Maybe in your Company users information (Organizational Structure information) is managed via LDAP.
If so, you would have a large amount of work done in Remedy ITSM 7, developing an integration between Remedy ITSM and LDAP.
Developing some forms and workflow, you would be able to automatically populate these kind of information in their respective forms in ITSM7.
Also, any change on a user's organizational information, could be reflected in ITSM7.
With such an integration, you could also mantain the organizational information itself (I mean, for example, when a new Company/Organization/Site is created in LDAP, this integration could create this information in ITSM7).
You could also mantain specific Support Group information for users that are technicians (Support Group(s) the user belongs to, Notification language based on the Company he belongs, License Type,...)
On the other hand, it must be said, that the workflow to achieve this is not trivial. You'd have to take into consideration many factors and how deep you want to integrate, for example, in your case, when a user doesn't exists any more in LDAP, you'd have to delete his information in many forms...
And more complicated things:
- when a Company changes its name in LDAP, you'd have to propagate to all the users that belong to the old Company name, the new one
(the same for a Site or Organization)
- and... what if you have CI's on a CMDB, and a change in some organizational information in LDAP happens? Again, you'd have to propagate these change to all CI's also.

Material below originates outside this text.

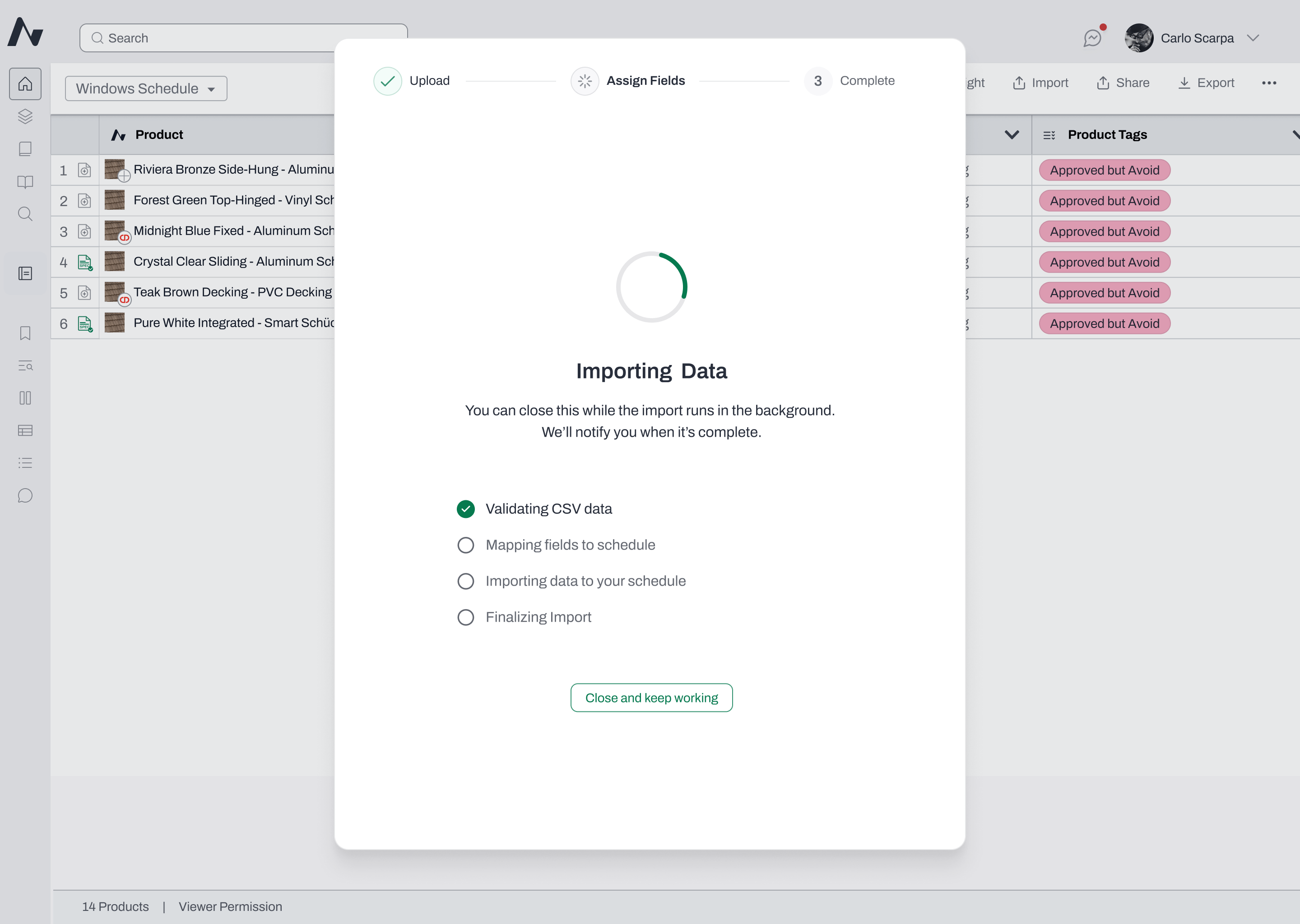Click the Validating CSV data checkmark
This screenshot has width=1300, height=924.
(465, 509)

As you can see, there are many benefits integrating with LDAP and maybe, in a future, you could take into consideration this information.
Björn, do you have such a LDAP integration, you described, running in your environment?

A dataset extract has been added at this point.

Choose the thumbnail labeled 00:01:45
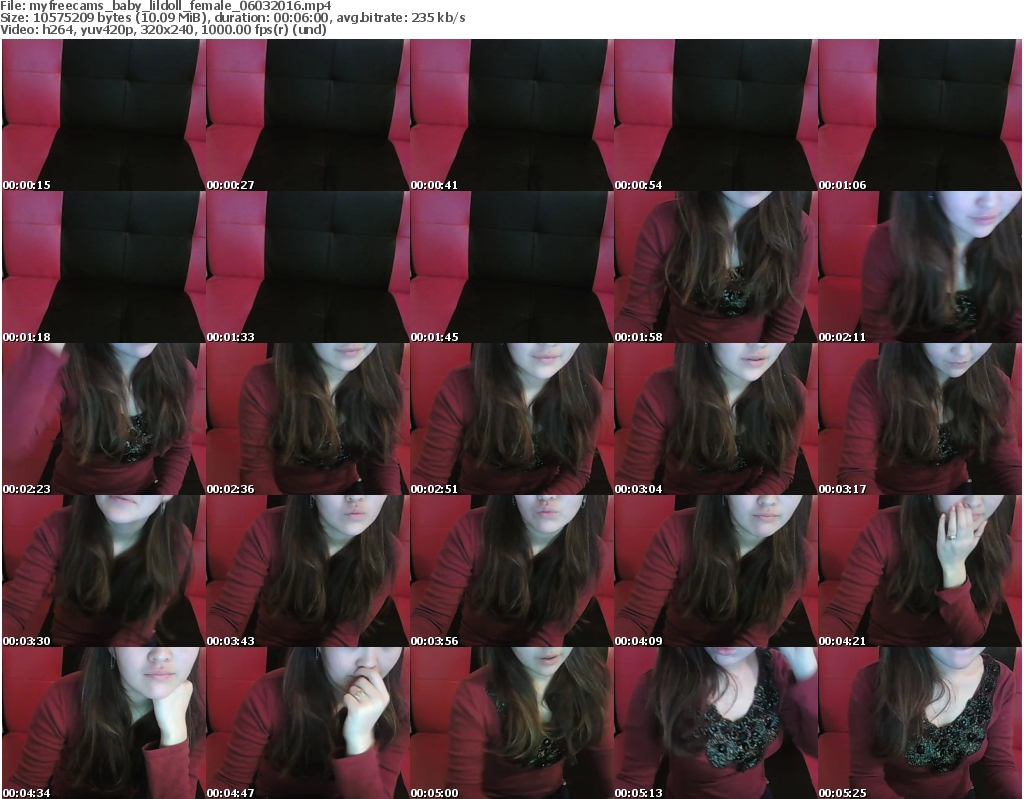Screen dimensions: 1024x799 (511, 267)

In the ITSM7's latest patch, there is wonderfull improvement available: A Data Management Console has functionality for changing user's loginID, updating organization changes and so far. You do not need anymore to worry about where to update changed information.
I recently planned an "automated foundation data updating solution" which will be developed during a first qtr of 2009.
Hi Purkka (matti),
One of our customers has a "cutted" version of this integration running.
All user change or organization structure information change is automatically refreshed in ITSM7.
But, as far as now, CI's are not integrated.
The customer's environment info is:
Windows Server 2003 Enterprise Edition con SP1
SQL Server 2005 Enterprise Edition
ARS 7.00.01 (patch 004)
CMDB 2.0.1 (patch 003)
CI Viewer 7.0.1 (patch 005)
Incident Management 7.0.02 (patch 005)
IM+TMS AddOn 9002
Problem Management 7.0.02 (patch 005)
Mid-Tier (IIS6+New Atlanta+SDK1.4.2) (patch 004)
Clients (Admin & User) (patch 004)
Email Engine (patch 004)
In my case, all users maintenance is done via LDAP and replied to ITSM.
Remedy Administrator's need only to take care of specific people's information (Support Groups they belong, License Types, Notification Language,...).
Regarding to this Data Management Console you exposed, it would be nice to see how it works!
Yes we have also faced the same issue then we have adopt the steps which I have written earlier.
But If you are still facing the performance issue you might have to increase the server's hardware configuration.
Or apply the latest patch available for Incident Management. But I'm not sure it will work.
Yes, we have also had "bad moments".
I've forgot to say that the aforementioned Customer runs its Production Server on a VMWare.
ARS+BBDD+MidTier all running on same machine.
Users experienced delays the most of the times when opening Overview Console or Incident Management Console.
Also when clicking on New Incident or Search Incident (from within Incident Management Console).
We could solve the problem increasing the number of CPUs assigned to the VMWare.
Now its running with 2 CPUs and 4 GB RAM.